↓↓↓

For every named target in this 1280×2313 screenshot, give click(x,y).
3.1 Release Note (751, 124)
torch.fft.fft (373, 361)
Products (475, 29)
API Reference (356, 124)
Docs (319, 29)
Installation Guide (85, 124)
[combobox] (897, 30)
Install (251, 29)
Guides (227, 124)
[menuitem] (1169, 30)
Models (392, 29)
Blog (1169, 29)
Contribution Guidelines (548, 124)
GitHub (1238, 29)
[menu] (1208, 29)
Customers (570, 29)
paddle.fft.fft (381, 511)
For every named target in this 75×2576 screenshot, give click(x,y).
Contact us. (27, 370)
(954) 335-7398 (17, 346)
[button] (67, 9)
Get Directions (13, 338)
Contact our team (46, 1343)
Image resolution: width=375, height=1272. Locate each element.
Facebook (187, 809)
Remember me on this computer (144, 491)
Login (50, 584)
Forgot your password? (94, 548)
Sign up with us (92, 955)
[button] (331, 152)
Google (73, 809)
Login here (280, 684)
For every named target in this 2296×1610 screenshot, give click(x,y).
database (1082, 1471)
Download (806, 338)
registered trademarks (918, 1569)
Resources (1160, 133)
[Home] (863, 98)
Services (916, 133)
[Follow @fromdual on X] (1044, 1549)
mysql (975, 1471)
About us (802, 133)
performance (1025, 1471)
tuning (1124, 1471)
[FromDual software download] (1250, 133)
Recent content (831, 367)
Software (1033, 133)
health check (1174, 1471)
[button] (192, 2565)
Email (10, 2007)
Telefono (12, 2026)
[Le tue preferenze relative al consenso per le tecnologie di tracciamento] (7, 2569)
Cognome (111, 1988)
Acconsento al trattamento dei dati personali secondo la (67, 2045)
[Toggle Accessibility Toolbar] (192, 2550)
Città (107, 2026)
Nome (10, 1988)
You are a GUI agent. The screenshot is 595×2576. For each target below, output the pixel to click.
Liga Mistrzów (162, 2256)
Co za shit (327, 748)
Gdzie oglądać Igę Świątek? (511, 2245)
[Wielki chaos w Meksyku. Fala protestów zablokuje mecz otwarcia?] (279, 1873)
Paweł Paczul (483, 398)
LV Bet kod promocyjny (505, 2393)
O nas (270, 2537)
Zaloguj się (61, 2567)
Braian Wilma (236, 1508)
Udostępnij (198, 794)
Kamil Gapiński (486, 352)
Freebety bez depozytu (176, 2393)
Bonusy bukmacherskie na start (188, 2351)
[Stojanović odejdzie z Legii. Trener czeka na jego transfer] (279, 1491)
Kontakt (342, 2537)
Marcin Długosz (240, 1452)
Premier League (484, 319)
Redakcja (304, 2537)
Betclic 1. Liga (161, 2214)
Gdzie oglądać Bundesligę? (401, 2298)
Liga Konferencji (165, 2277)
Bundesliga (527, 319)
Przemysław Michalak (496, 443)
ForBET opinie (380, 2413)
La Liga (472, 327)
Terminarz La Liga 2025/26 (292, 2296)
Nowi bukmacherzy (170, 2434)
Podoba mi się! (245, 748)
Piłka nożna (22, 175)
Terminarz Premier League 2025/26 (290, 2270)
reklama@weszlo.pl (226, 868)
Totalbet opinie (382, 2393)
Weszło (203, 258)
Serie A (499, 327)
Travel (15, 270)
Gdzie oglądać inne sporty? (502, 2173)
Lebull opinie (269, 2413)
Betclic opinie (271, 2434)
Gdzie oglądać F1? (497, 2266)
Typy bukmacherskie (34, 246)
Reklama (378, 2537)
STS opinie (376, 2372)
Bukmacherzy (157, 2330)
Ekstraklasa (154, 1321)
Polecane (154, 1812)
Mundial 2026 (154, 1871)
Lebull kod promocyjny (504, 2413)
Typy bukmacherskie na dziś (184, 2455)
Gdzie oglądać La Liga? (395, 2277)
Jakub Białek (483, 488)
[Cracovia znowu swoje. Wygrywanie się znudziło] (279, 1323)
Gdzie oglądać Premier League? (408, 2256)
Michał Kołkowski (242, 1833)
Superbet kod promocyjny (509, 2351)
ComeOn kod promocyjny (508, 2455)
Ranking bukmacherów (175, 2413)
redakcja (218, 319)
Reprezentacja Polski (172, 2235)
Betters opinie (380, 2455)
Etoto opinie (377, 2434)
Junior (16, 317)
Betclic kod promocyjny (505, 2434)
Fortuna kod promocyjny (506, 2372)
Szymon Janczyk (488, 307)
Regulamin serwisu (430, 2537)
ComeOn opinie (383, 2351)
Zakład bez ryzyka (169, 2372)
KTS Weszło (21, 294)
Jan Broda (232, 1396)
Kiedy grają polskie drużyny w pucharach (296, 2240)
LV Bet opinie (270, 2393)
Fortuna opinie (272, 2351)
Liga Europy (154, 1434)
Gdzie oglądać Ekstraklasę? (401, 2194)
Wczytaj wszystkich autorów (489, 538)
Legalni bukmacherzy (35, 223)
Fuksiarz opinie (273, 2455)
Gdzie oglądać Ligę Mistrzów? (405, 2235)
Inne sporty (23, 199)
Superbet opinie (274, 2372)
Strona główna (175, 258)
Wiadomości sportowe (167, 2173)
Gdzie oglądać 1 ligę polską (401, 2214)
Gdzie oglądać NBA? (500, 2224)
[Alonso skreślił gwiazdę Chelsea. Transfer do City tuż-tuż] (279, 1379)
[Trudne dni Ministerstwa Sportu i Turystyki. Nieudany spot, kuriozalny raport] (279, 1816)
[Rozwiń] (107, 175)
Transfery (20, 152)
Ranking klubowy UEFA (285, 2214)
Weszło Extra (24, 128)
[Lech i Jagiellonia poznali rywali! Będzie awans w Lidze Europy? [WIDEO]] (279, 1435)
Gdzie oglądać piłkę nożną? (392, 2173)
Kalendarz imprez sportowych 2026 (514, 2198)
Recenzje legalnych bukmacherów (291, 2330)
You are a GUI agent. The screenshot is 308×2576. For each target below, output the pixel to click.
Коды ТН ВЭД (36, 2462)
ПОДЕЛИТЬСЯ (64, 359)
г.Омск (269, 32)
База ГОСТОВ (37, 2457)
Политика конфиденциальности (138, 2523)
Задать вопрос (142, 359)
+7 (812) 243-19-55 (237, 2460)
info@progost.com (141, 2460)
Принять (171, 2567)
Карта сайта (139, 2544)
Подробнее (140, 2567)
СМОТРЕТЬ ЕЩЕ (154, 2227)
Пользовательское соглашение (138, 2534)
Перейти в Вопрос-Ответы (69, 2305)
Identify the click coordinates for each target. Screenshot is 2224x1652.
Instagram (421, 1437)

↑↑↑

What lines in the listing above hold the string "Premier"? List them.

Premier League (484, 319)
Terminarz Premier League 2025/26 (290, 2270)
Gdzie oglądać Premier League? (408, 2256)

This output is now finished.